Heart blockages affect about 500 babies per year in the U.S. (Photo: Courtesy of Children's Hospital Los Angeles)
Just like adults, a fetus can develop a conduction block that causes the heart to beat too slowly to pump enough blood for their growing bodies. While adults experiencing this can receive pacemakers, there is currently no way of treating heart blockages in early-stage fetuses.
This rare condition affects about 500 babies per year in the U.S., according to the American Pregnancy Association.
To give these unborn children a chance at life, Gerald Loeb, medical doctor and professor at the USC Viterbi Department of Biomedical Engineering and collaborating clinicians have invented the first micropacemaker to treat fetuses in utero.
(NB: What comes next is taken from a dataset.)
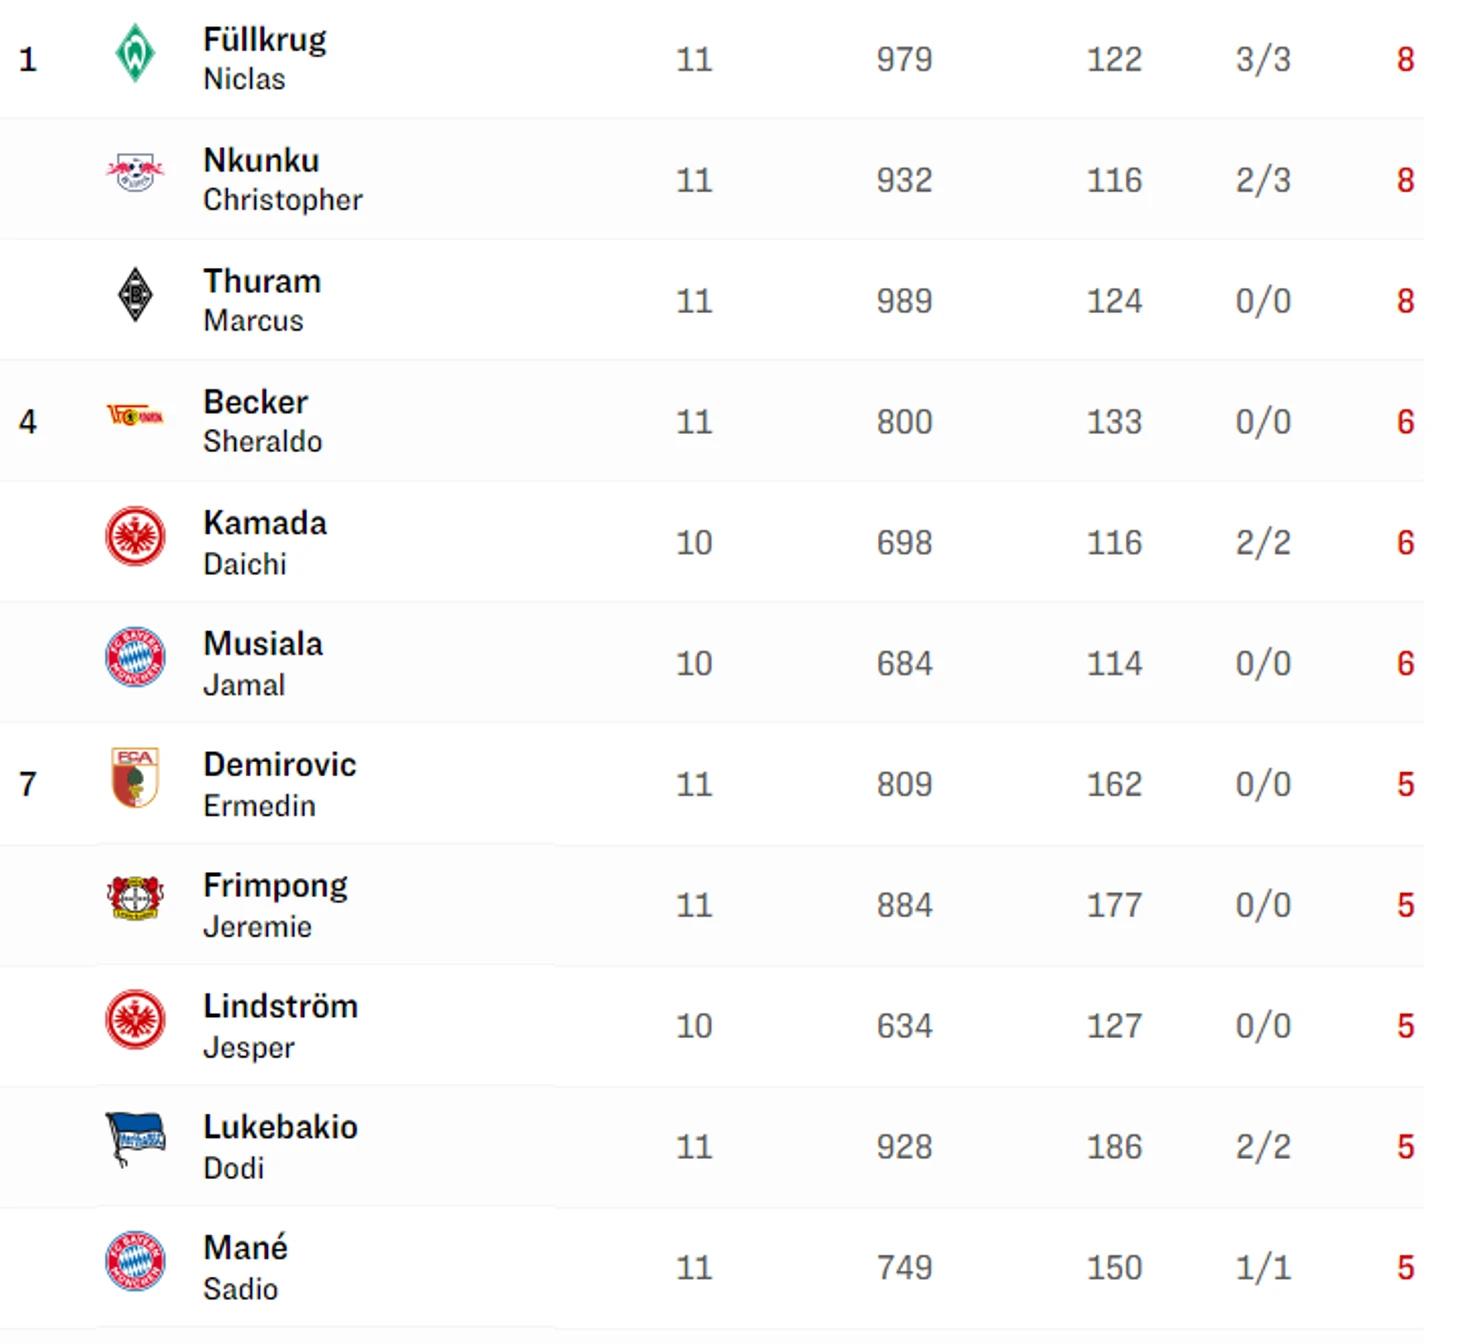Select Musiala Jamal player name
The image size is (1460, 1343).
[x=263, y=664]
“One of the things that attracts me to this problem is that it usually occurs in isolation,” Loeb said. “There are many syndromes that result in a very difficult existence once the child is born, but this isn’t one of them.”
Previous attempts to address congenial heart blocks in fetuses had focused on placing a pacemaker in the mother and attaching its electrical lead to the unborn child. However, they failed when the fetus changed position. Loeb's team figured out how to fabricate a pacemaker small enough to fit entirely in the fetus. The clinicians figured out how to implant it in the fetus through a 3.5 mm tube under ultrasound guidance.
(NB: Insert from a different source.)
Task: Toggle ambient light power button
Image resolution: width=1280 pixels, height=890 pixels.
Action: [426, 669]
“As it turned out, we were familiar with a medical power cell that was just the right size thanks to our previous work with neuromuscular stimulators,” said Loeb, adding that the project has received funding from the Coulter Foundation and National Institutes of Health, among other sources.
The pacemaker project, a joint collaboration between USC Viterbi engineers and clinicians from the USC Keck School of Medicine, “has resulted in a constant process of design and redesign as we have developed a device that meets all of the tremendous challenges of fetal pacing,” said Keck School Professor Yaniv Bar-Cohen, M.D.
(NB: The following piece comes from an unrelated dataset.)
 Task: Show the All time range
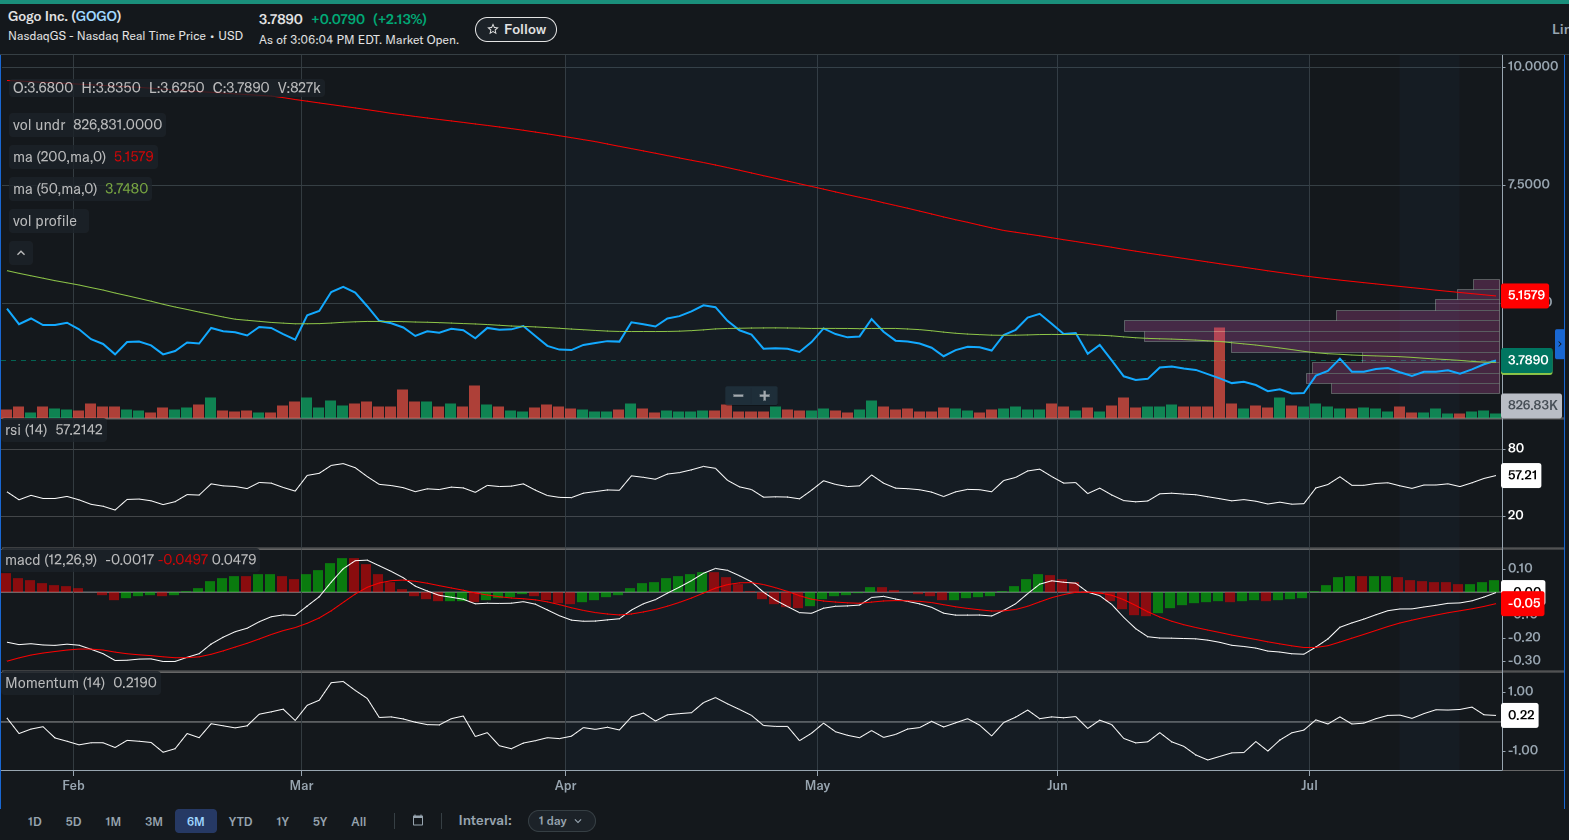click(x=359, y=822)

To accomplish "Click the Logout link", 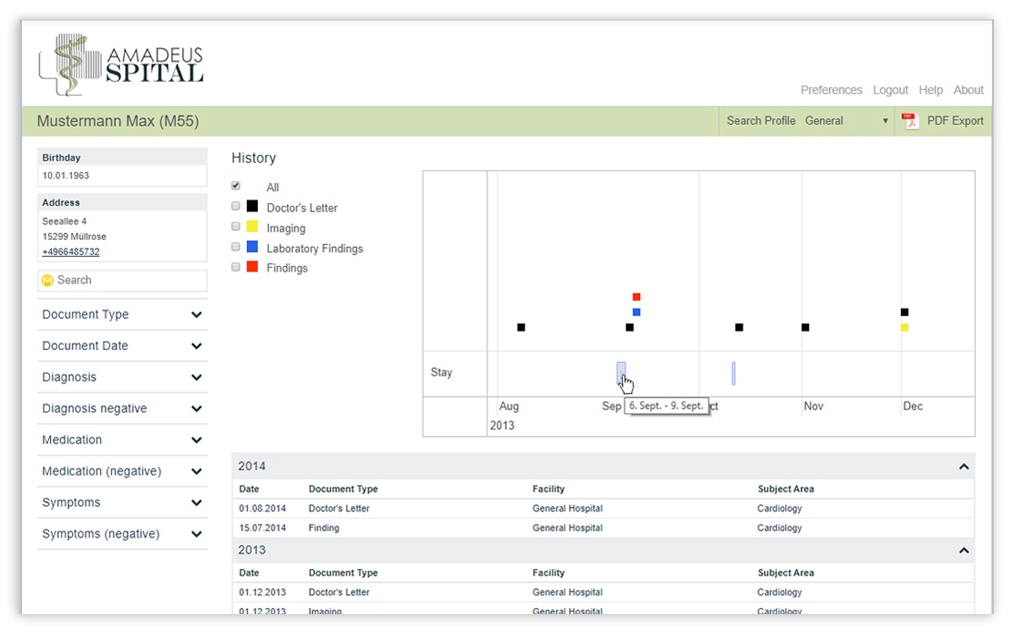I will pyautogui.click(x=890, y=90).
The micropacemakers have already been successfully implanted in fetal sheep. The first human trials may occur within a year. After a positive human trial, the pacemakers would still need to go through a rigorous evaluation to receive FDA approval and insurance coverage. Only then would they become commercially available for clinical use.
“As I tell my students, no patient was ever made well by a journal article,” Loeb said. “In academia, we are often very happy when we get a publication or a grant, but if our goal is to make patients better, we have to commercialize our product so it’s actually available to them.”